Reclassified APD-15 on 2 January 1943, Kilty cleared Mare Island 2 March for the South Pacific. After arriving Noumea 8 April with a Marine Raiders battalion, the transport steamed toward Guadalcanal as an ASW screen 28 April. She made similar cruises until June when she reported for patrol and escort duty in the Solomons. Kilty played a vital role in the conquest of the Solomons, landing troops of the 37th Division on New Georgia Island 30 June and 4 July. Continuing operations in the area, she made three reinforcement runs up the "Slot" during July and landed troops on Vella Lavella Island 15 August.

As Allied operations built up momentum, Kilty moved on to the Treasury Islands Campaign. She successfully landed New Zealand troops on Stirling Island 27 October and a Marine force on Bougainville 9 days later, enabling Allied Forces to bypass Rabaul. Kilty effectively aided this campaign in three more landings before sailing for Brisbane 21 November.

Returning Milne Bay in mid-December, the transport began preparing for the assault on the Bismarck Archipelago. Kilty landed units of the 7th Marine Regiment for the initial attack on Cape Gloucester, New Britain 26 December. Following two more landings there, she sent troops ashore at Saidor 2 January 1944 to take an air strip which would help the Air Force patrol and support Cape Gloucester. Kiltys next objective was Green Island, where she landed troops on 15 and 20 February before returning to Port Purvis on Florida Island in the Solomons.

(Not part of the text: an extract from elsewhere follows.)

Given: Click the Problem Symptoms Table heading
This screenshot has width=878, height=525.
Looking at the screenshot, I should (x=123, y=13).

Following an unopposed assault on Emirau Island 20 March, the transport prepared for the Hollandia campaign. Completing landings at Aitape 22 April, Kilty then participated in New Guinea landings, including Wakde 17 May and Biak 10 days later before putting into Humboldt Bay 28 May.

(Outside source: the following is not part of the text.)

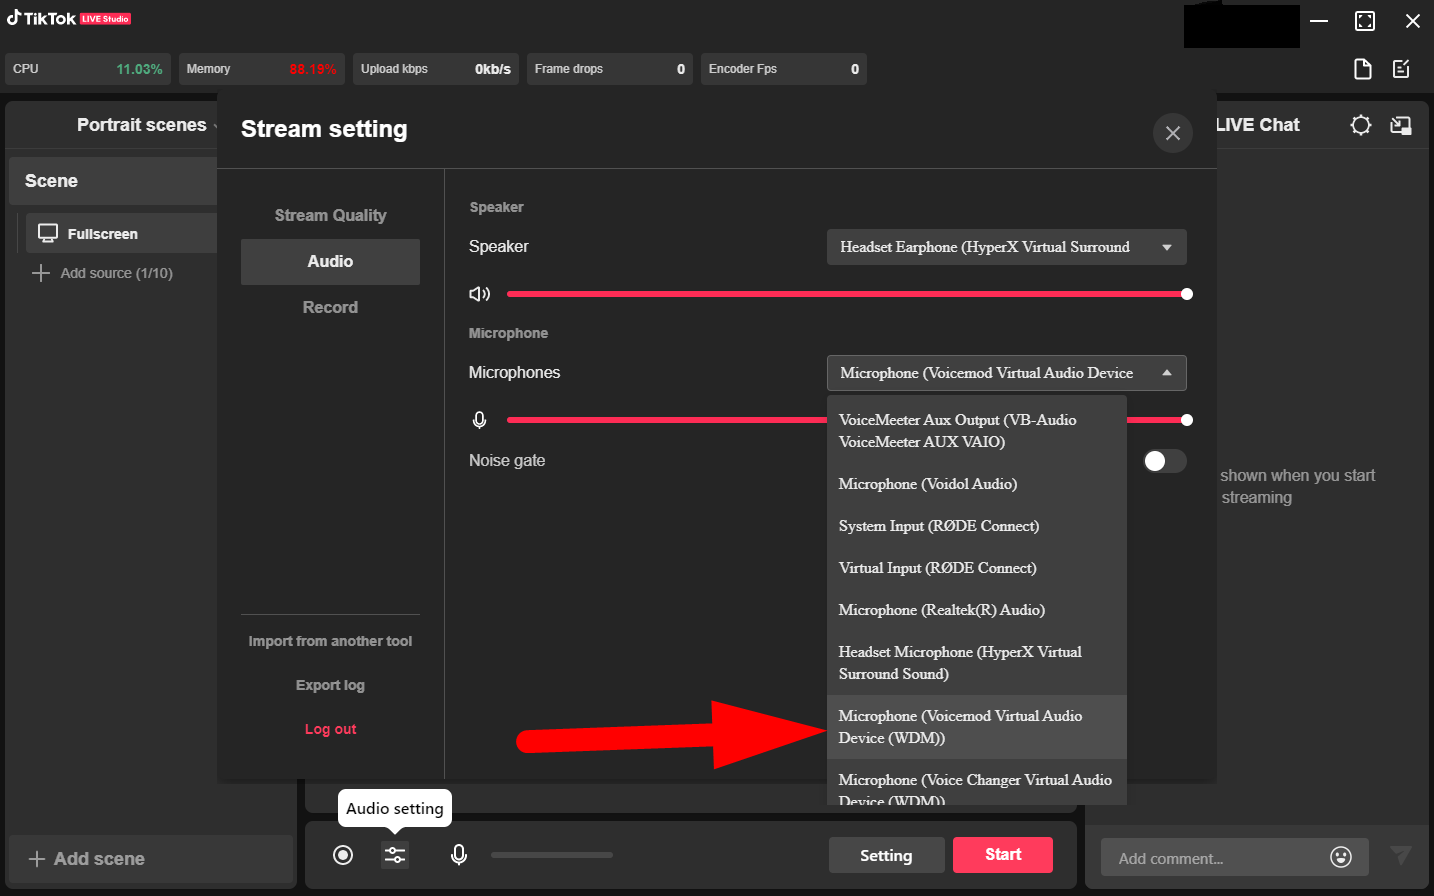Click the Log out link
This screenshot has width=1434, height=896.
pos(330,728)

After a minor overhaul at Milne Bay, she landed troops on Cape Sansopor 30 July before sailing to Sydney. Returning to Humboldt Bay 30 August, Kilty landed troops on Morotai 15 September to complete her operations in New Guinea area. Kilty departed Hollandia 12 October as part of the spearhead for the giant Leyte assault that bore down on the enemy like a typhoon. In the advance assault force she landed rangers on Dinagat in the entrance to Leyte Gulf 17 October to pave the way for the main Philippine invasion. While Kilty was returning to Hollandia 23 October, the U.S. Fleet was crushing the Japanese Navy in the famous battle for Leyte Gulf.

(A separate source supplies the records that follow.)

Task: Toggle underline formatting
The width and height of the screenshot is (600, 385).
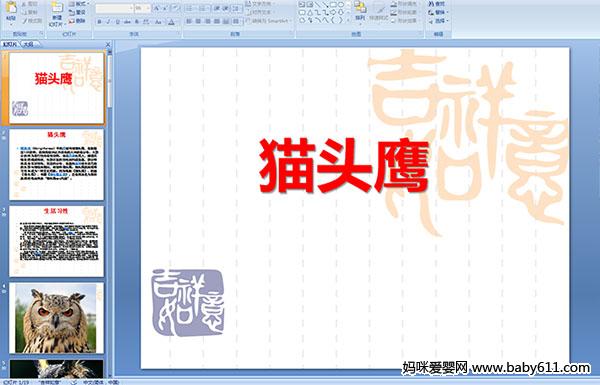Action: (x=117, y=22)
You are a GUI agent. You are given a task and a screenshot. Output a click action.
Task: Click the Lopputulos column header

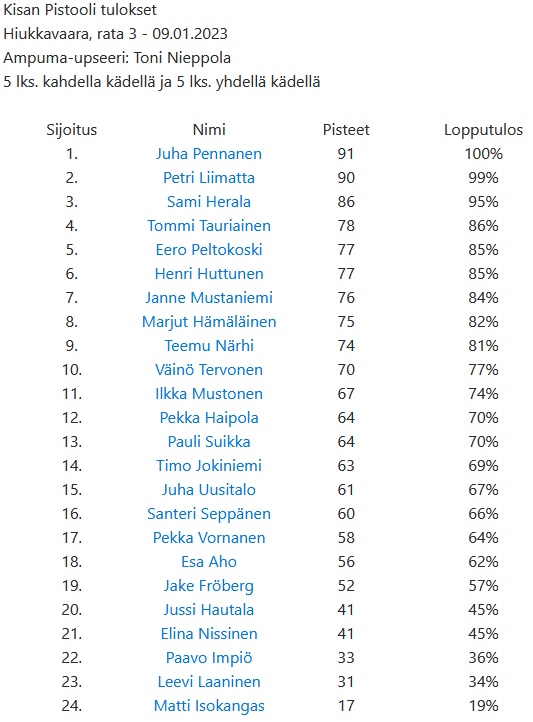coord(483,130)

During another cruise to Leyte in mid-November, the transport splashed two Aichi D3A "Vals" before they could crash into American LSTs. Continuing operations in the strategic Philippines, Kilty landed troops 15 December in the invasion of Mindoro, and on 11 January 1945 supported the Luzon landings. She made additional landings at Nasugbu 31 January and at Corregidor in mid-February before sailing for Ulithi 25 February for overhaul.

Battle-proven Kilty cleared Ulithi 2 April as escort to four escort carriers ferrying planes to the Okinawa beachhead. During May she made another escort cruise from Saipan to Okinawa, and on the 4th rescued survivors from sunk during a kamikaze attack. With the Okinawa campaign well under way, Kilty departed Guam 17 May and arrived San Diego 18 June for overhaul. Redesignated DD-137 on 20 July 1945, Kilty was still in the yard as the war came to an end. The veteran destroyer decommissioned 2 November 1945, and was sold 26 August 1946 to the National Metal & Steel Corporation for scrapping.

==Awards==
Kilty received ten battle stars for World War II service.

As of 2009, no other ship in the United States Navy has borne this name.